As FDA decides whether to approve Pfizer vaccine for kids 12 to 15, parents face choices

Paul Losavio and his three kids, who are 13, 10, and 7, have spent much of the last year together, often outdoors and hiking, although his kids do not always look thrilled to be there in his photos.

"I'm hoping in about 10 or 15 years, they'll look back on this and think those were the good old days, we had a lot of fun," Losavio says.  "But, sometimes, it's like pulling teeth."

Still, the Tuscaloosa, Alabama, dad worries his kids have missed out on a a lot in the pandemic: school dances, birthday parties, hanging out with their friends.

"And I think it's kind of heartbreaking to think you can't get back your 13th year, for instance, or your 10th year," he says.

Losavio, who received his first dose of the Pfizer-BioNTech vaccine three weeks ago, and will get the second dose later this week, sees vaccinations as the way out of the pandemic.

He says he will get his children vaccinated as soon as the FDA authorizes children to receive the COVID vaccine.

In Pfizer's clinical trial testing its two-dose vaccine in just over 2,200 volunteers from 12 and 15, the company says its vaccine was 100% effective in preventing symptomatic COVID-19, which is better that protection rates in adults.

Amber Schmidtke, Ph.D, a microbiologist who tracks the pandemic in Georgia for her online newsletter, says she, too, will get her sons vaccinated.

"I know for a lot of parents, the pandemic won't be over until our children are also safe, and I definitely feel that way," Schmidtke says.
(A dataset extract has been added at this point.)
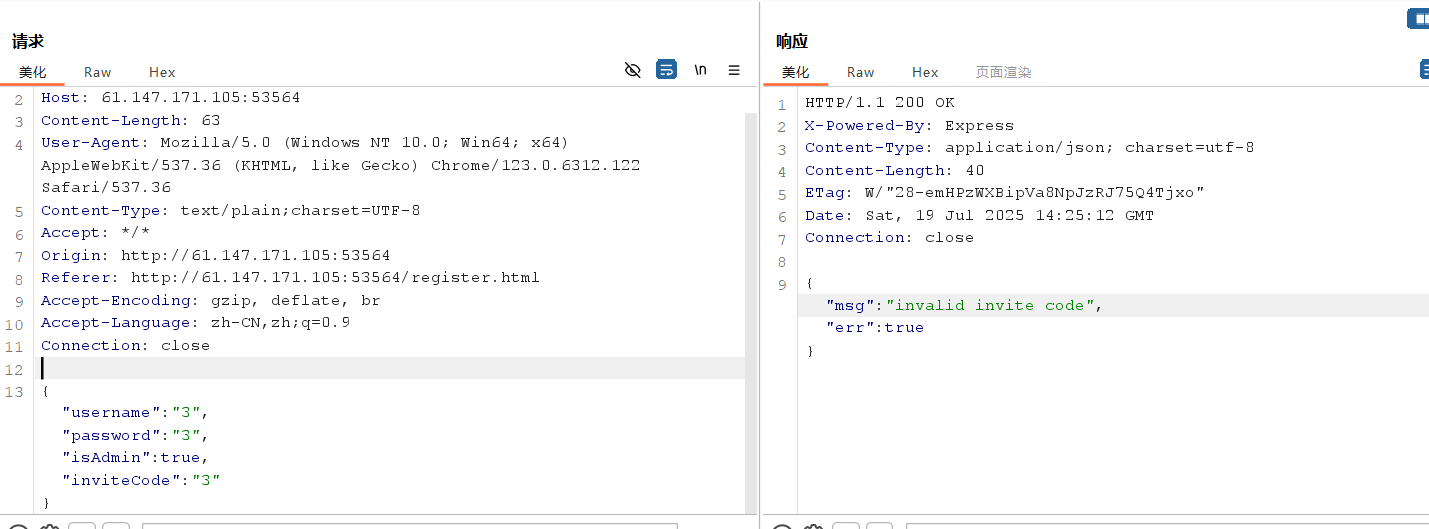The image size is (1429, 529).
Task: Select the response 美化 tab
Action: [796, 72]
Because kids and teens make up such a large chunk of the population, about 25% of all Georgians, Schmidtke says we cannot reach herd immunity," or the point enough Americans are protected from the virus to shut down the spread of it, without vaccinating children and teens.

And, even though most COVID-19 infections in kids are less serious than adults, she says, it's still important to protect them as much as possible.

"The reason I worry most about that is because of the possibility of long COVID," Schmidtke says.  "That's something, that, my kids have a lot of life to live, and the last thing I want to do is to get them infected with a disease that could hamper their ability to run or play or breathe, (or cause) blood clots or complications.  I don't want any of that for them."

Paul Losavio sees getting his children vaccinated as a chance to help them regain some of what they have lost in the pandemic.

"I think we're itching to be protected with the vaccines and ready to get back to normal life," he says.

The FDA is set to make a decision on expanding the emegency authorization of the Pfizer vaccine to teens and tweens ages 12 to 15 in the next few days.

Both Moderna and Pfizer are also conducting clinical trials in younger children as young as 6 months of age.